Cluster Type Base

GitHub Link to Code.

Abstract base class defining the interface for all cluster types.

Defines the interface that all cluster types (DBSCAN, HDBSCAN, DPA, etc.) must implement for consistency across different clustering methods.

class mdxplain.clustering.cluster_type.interfaces.cluster_type_base.ClusterTypeBase

Abstract base class for all cluster types.

Defines the interface that all cluster types (DBSCAN, HDBSCAN, DPA, etc.) must implement. Each cluster type encapsulates computation logic for a specific type of clustering analysis.

Examples

>>> class MyCluster(ClusterTypeBase):
...     @classmethod
...     def get_type_name(cls) -> str:
...         return 'my_cluster'
...     def init_calculator(self, **kwargs):
...         self.calculator = MyCalculator(**kwargs)
...     def compute(self, data, **kwargs):
...         return self.calculator.compute(data, **kwargs)

__init__() → None

Initialize the cluster type.

Sets up the cluster type instance with an empty calculator that will be initialized later through init_calculator().

Parameters

None

Returns

None

Examples

>>> # Create cluster type instance
>>> cluster = MyCluster()
>>> print(f"Type: {cluster.get_type_name()}")

abstractmethod classmethod get_type_name() → str

Return unique string identifier for this cluster type.

Used as the key for storing clustering results in TrajectoryData dictionaries and for type identification.

Parameters

clstype: The cluster type class

Returns

str: Unique string identifier (e.g., ‘dbscan’, ‘hdbscan’, ‘dpa’)

Examples

>>> print(DBSCAN.get_type_name())
'dbscan'
>>> print(HDBSCAN.get_type_name())
'hdbscan'

abstractmethod init_calculator(cache_path: str = './cache') → None

Initialize the calculator instance for this cluster type.

Parameters

cache_pathstr, optional: Directory path for cache files

Returns

None: Sets self.calculator to initialized calculator instance

Examples

>>> # Basic initialization
>>> dbscan = DBSCAN()
>>> dbscan.init_calculator()

>>> # With custom cache path
>>> dbscan.init_calculator(cache_path='./my_cache/')

abstractmethod compute(data: ndarray, center_method: str = 'centroid') → Tuple[ndarray, Dict[str, Any]]

Compute clustering using the initialized calculator.

Parameters

datanumpy.ndarray

Input data matrix to cluster, shape (n_samples, n_features)

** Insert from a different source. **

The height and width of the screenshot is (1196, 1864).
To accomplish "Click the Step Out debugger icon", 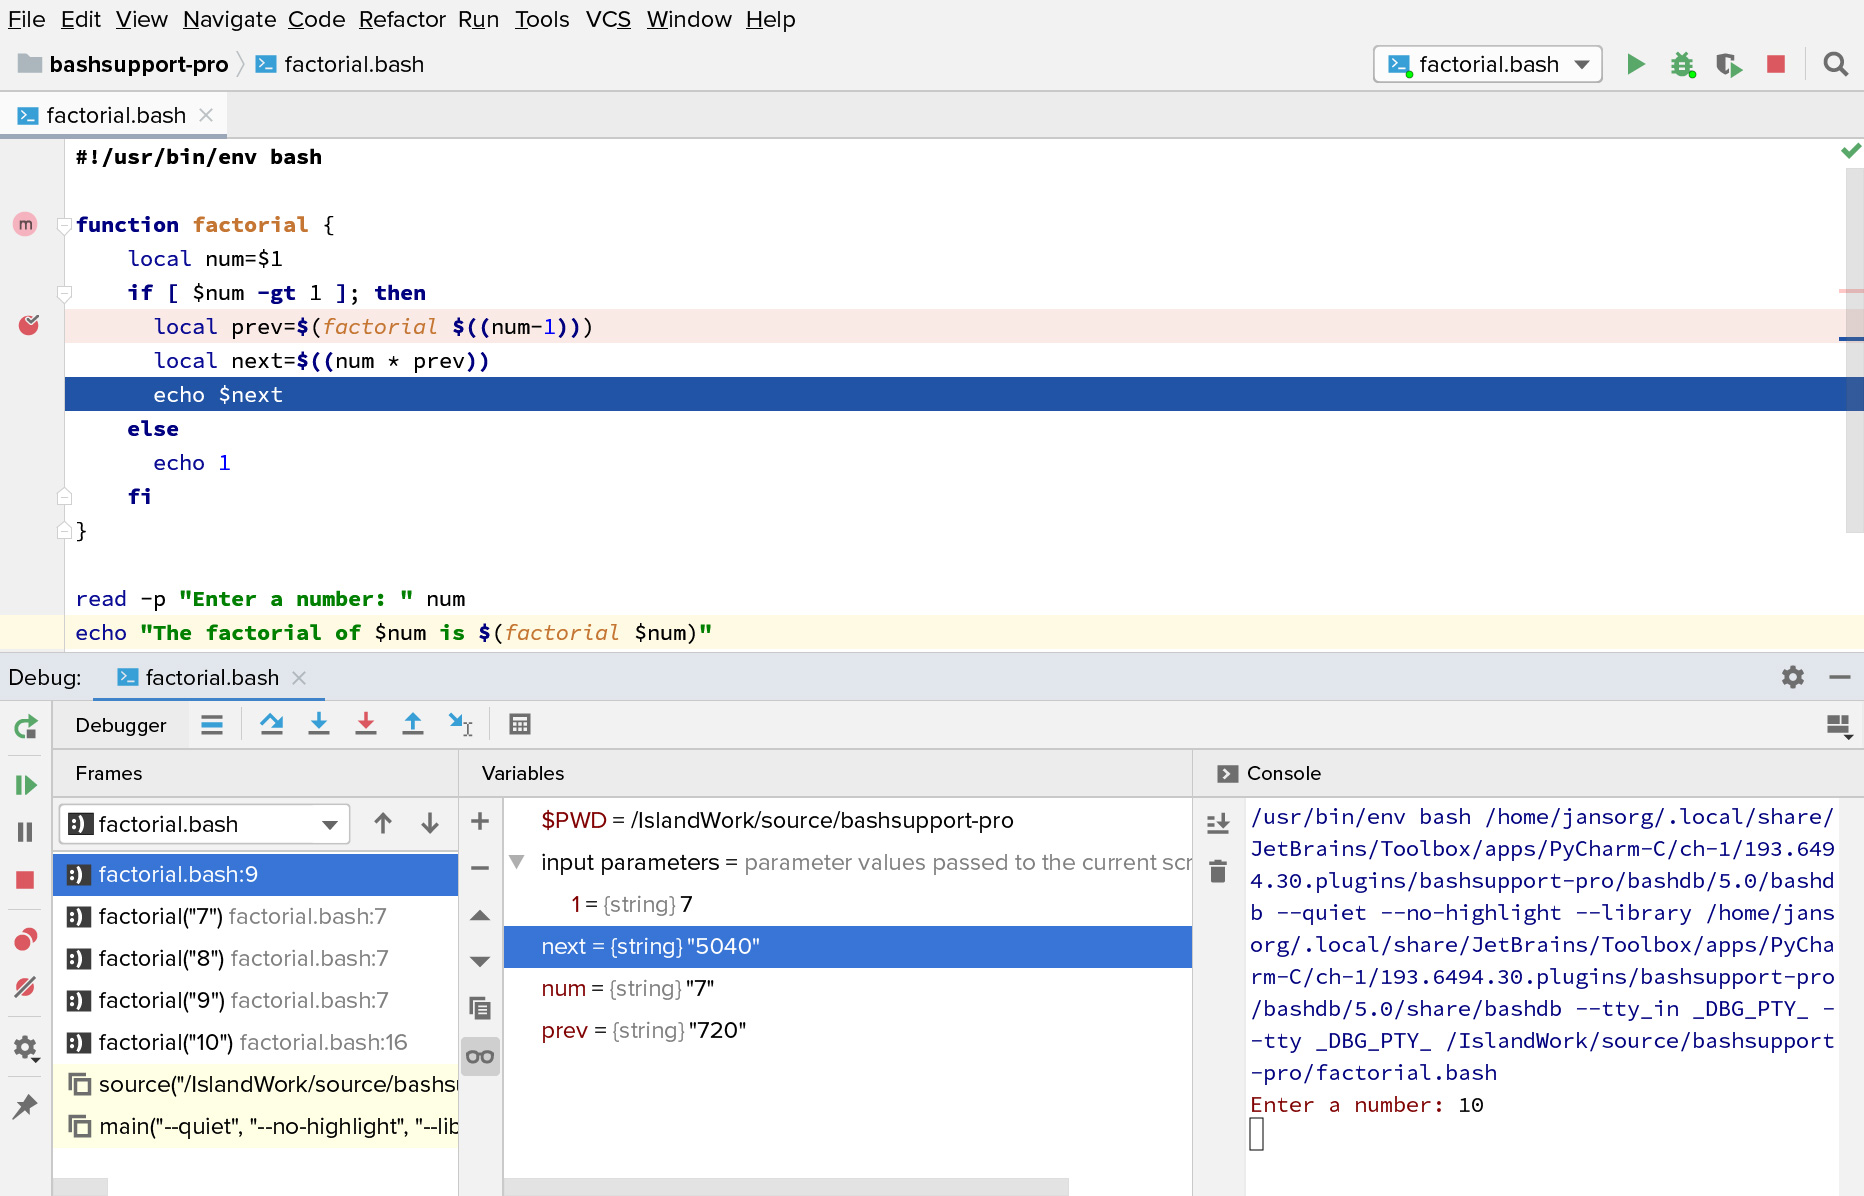I will coord(412,724).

center_methodstr, optional

Method for calculating cluster centers, default=”centroid”:

“centroid”: Representative point (medoid - closest to mean)
“mean”: Average of cluster members
“median”: Coordinate-wise median (robust to outliers)
“density_peak”: Point with highest local density
“median_centroid”: Medoid from median (more robust to outliers)
“rmsd_centroid”: Centroid using RMSD metric (better for structural comparisons)

NOTE: If algorithm has built-in centers (e.g. some sklearn models), those are ALWAYS used regardless of this parameter.

Returns

Tuple[numpy.ndarray, Dict]

Tuple containing:

cluster_labels: Cluster labels for each sample (n_samples,)
metadata: Dictionary with clustering information including hyperparameters, number of clusters, silhouette score, cluster centers, etc.

Examples

>>> # Compute DBSCAN clustering with default center method
>>> dbscan = DBSCAN(eps=0.5, min_samples=5)
>>> dbscan.init_calculator()
>>> data = np.random.rand(100, 50)
>>> labels, metadata = dbscan.compute(data)
>>> print(f"Number of clusters: {metadata['n_clusters']}")
>>> print(f"Centers shape: {metadata['centers'].shape}")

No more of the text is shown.